オフィスで仕事をしている時、社長から内線がかかってくる。「エム王くん、今から社長室来れる?」「はい、伺います」
社長室では、厳かな表情で社長が待っている。「まぁ座ってよ」「はい」
社長「いやぁ、来期の事業計画なんだが…」
「な、なんでしょう…」
「エム王君にね、日本版ビッグバンセオリー*の登場人物を任せたいと思ってるんだ。やるからには必ず、成果を出して欲しい。エム王君、やってくれるか?」
と、言われたとする。
こんな時、あなたは何と答えるだろうか?
かくいう私は
やります!!!
と即答するような人間である。
(* ビッグバンセオリー:パサデナを舞台に繰り広げられる仲良しオタクのシチュエーションコメディです)

だがそんな私には一つ、心配事があった。
「マーベルもDCもそれなりに履修してる。小学生の頃からスター・ウォーズの大ファンだし、物理の知識こそ無いけれど、人文なら何とかなるかもしれない。でも…でも…」
TRPGやったことない!
ダンジョンズ&ドラゴンズやったことないよ!
レナードたちよくやってるのに私知らないよ!

前置きが長くなったが、要は、昔からずっとTRPGがやってみたかったのである。(いや、長くなったとかいう次元じゃない。お読みくださってる方、本当にありがとうございます)
そんな折、友人のKPからありがた〜いお誘いをもらって、初めてTRPGにチャレンジすることができました!ありがとう!おめでとう!Congrats!

KPはいつもマダミスをやろう!と声をかけてくれて、ゲームマスターばかりしてくれている(ご本人曰く「楽しんでやってる」そうなので決して強制ではない)ファシリテーションスキルと優しさを備え持った聖人のような人物だ。

今の日本ではTRPGと言えばクトゥルフ神話TRPGというものが主流らしい。
ダンジョンズ&ドラゴンズはそんなにポピュラーではないらしい。
無知!

と、いうことで、まずはKPからTRPGのキャラクター設定やゲームシステム、操作方法などについて教わる。

> _課題_
**a)** TRPGについての本文から、「社長室では、厳かな表情で社長が待っている。「まぁ座ってよ」「はい」」からはじまり「TRPGやったことない!」で終わる部分を、両端も含めて一字も変えずに抜き出せ。
**b)** 記録のうち、「[Tìm kiếm] (697, 69)」を含む行から記録の最後の行までを両端も含めて取り出し、空行を除いて1行を1つの文字列とするJSONのリストにせよ。

> _データ一覧_
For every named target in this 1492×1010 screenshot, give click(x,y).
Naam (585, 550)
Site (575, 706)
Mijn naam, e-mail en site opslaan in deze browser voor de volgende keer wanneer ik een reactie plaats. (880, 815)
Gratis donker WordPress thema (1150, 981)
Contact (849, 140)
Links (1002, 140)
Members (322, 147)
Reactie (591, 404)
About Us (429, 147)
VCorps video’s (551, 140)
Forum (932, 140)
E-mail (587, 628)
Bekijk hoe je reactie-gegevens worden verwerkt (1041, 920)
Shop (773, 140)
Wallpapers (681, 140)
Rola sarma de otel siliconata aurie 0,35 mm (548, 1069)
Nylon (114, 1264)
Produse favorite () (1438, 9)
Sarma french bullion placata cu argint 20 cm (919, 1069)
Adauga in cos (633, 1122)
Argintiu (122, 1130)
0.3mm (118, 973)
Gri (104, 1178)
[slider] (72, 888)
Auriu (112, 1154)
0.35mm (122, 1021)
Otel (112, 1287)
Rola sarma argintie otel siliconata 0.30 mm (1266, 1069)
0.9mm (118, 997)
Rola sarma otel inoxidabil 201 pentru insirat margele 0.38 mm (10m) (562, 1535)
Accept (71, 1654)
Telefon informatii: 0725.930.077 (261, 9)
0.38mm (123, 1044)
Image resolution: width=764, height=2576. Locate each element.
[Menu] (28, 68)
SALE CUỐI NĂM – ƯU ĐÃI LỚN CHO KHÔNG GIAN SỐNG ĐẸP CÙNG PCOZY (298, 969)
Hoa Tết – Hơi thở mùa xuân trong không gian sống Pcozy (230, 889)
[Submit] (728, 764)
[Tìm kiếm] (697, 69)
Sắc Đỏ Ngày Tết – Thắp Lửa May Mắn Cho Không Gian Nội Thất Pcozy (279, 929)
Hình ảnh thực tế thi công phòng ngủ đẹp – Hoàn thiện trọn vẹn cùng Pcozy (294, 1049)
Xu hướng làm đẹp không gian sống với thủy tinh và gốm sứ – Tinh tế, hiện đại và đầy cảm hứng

> _解答_
**a)**
社長室では、厳かな表情で社長が待っている。「まぁ座ってよ」「はい」
社長「いやぁ、来期の事業計画なんだが…」
「な、なんでしょう…」
「エム王君にね、日本版ビッグバンセオリー*の登場人物を任せたいと思ってるんだ。やるからには必ず、成果を出して欲しい。エム王君、やってくれるか?」
と、言われたとする。
こんな時、あなたは何と答えるだろうか?
かくいう私は
やります!!!
と即答するような人間である。
(* ビッグバンセオリー:パサデナを舞台に繰り広げられる仲良しオタクのシチュエーションコメディです)

だがそんな私には一つ、心配事があった。
「マーベルもDCもそれなりに履修してる。小学生の頃からスター・ウォーズの大ファンだし、物理の知識こそ無いけれど、人文なら何とかなるかもしれない。でも…でも…」
TRPGやったことない!

**b)**
[
  "[Tìm kiếm] (697, 69)",
  "Sắc Đỏ Ngày Tết – Thắp Lửa May Mắn Cho Không Gian Nội Thất Pcozy (279, 929)",
  "Hình ảnh thực tế thi công phòng ngủ đẹp – Hoàn thiện trọn vẹn cùng Pcozy (294, 1049)",
  "Xu hướng làm đẹp không gian sống với thủy tinh và gốm sứ – Tinh tế, hiện đại và đầy cảm hứng"
]